Но были и другие. Именно в «год великого перелома», как Сталин назвал 1929 год, Платонов пишет «Чевенгур», Булгаков задумывает «Мастера и Маргариту». Платонов показал строительство коммунизма как материальную и духовную деградацию; Булгаков — как наступление апокалиптического времени. В эти годы возвращается к поэзии Мандельштам, чтобы стать поэтом эпохи:
…наступает глухота паучья,
Здесь провал превыше наших сил[4], —
это сказано о годах первой пятилетки…
Но в моем круге ни тогда, ни долгие годы спустя никто не знал о стихах Мандельштама, о книгах Платонова и Булгакова.

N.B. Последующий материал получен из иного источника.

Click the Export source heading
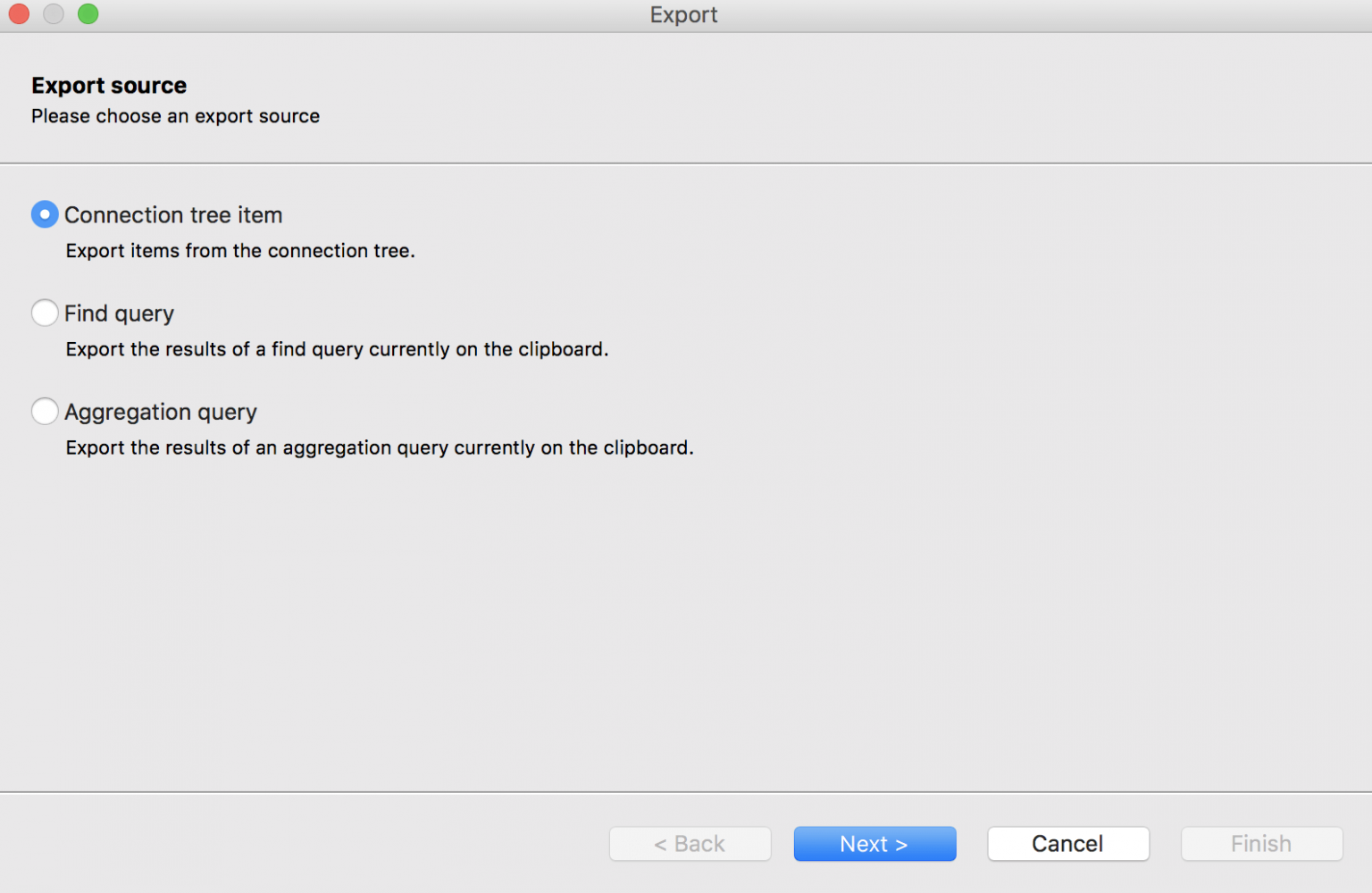Screen dimensions: 1372x893 click(x=109, y=85)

Через семь‑восемь лет я понял, что по крайней мере 100 миллионов крестьян нужно было бы вычесть из числа энтузиастов коллективизации и индустриализации, а осенью 1941 года получил неопровержимое подтверждение в деревнях, покидаемых Красной армией при наступлении немцев: остававшиеся в деревнях жители Смоленской и Московской губерний повсюду провожали нас бранью и ожидали, что немцы отменят колхозы.

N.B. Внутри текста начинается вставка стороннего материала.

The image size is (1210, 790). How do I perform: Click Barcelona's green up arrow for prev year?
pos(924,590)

В начале 30‑х годов Москву наводнили деревенские бабы с грудными детьми, одетые в дерюги. Они вымаливали и выплакивали корки, огрызки, объедки чего‑нибудь съестного, брались за любую работу, лишь бы их накормили, — так докатился до нас очередной голод, организованный большевиками.

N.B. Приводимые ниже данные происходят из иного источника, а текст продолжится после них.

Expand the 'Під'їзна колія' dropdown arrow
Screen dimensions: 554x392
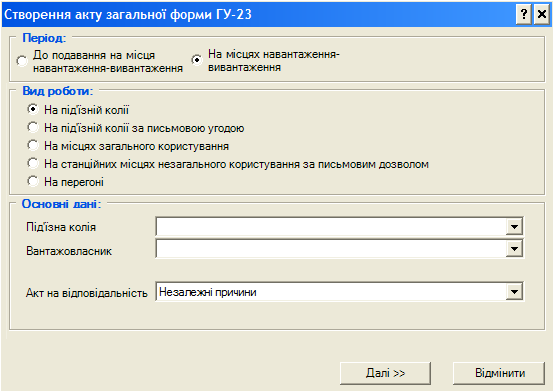pos(514,226)
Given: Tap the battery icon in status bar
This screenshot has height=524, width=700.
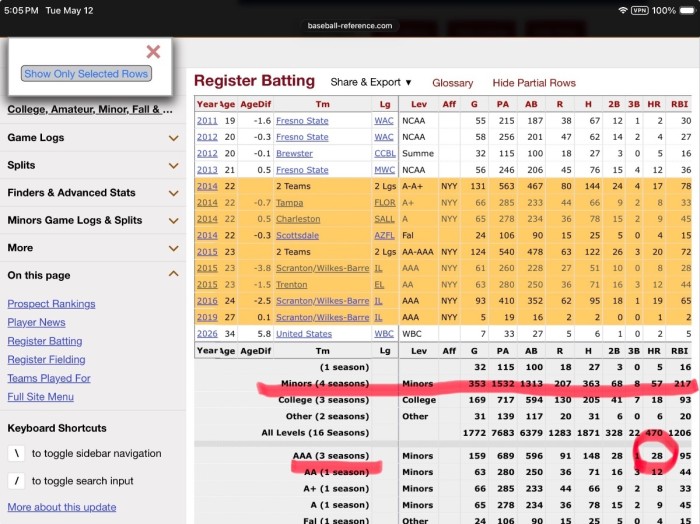Looking at the screenshot, I should pos(688,10).
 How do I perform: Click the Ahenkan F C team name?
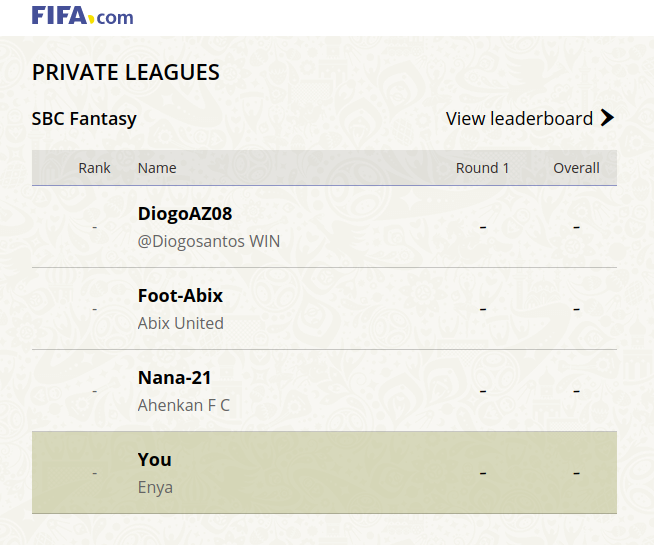[x=183, y=405]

Ввели паспорта. Перестали продавать железнодорожные билеты без справки, подтверждающей, что человек едет по делу (в командировку, в отпуск к родным, в санаторий или дом отдыха), — и бабы исчезли. А в 1959 году я снова обнаружил следы того, что происходило в те энтузиастические годы. Я жил в Коктебеле в доме одной украинской семьи, которая после долгих мытарств осела наконец здесь, на чужой земле, на берегу незнакомого им моря, откуда по приказу Сталина изгнали всех коренных жителей. Хозяйка, «тетя Шура», рассказала нам, как в годы коллективизации специальные продотряды отбирали на Украине у крестьян все зерно, оставленное на прокорм и на посев, как настал голод, как трупы валялись неубранными, потому что некому было хоронить мертвецов. Тетя Шура бежала с мужем из родного села. Чтобы избежать соблазна и не съесть собственных детей, они подбросили своих двух девочек‑близнецов в каком‑то городе, а сами бежали дальше. И вот теперь, после того, как Хрущев «подарил» бесхозный Крым Украине, они с мужем поселились здесь и оказались случайными соседями одной из своих когда‑то брошенных дочерей. О судьбе другой своей дочери они ничего не знают. Подобные беглецы с Украины и Кубани, спасшиеся чудом от голодной смерти в 1933 году, встречались мне на Кавказе еще в 60‑е и в 70‑е годы.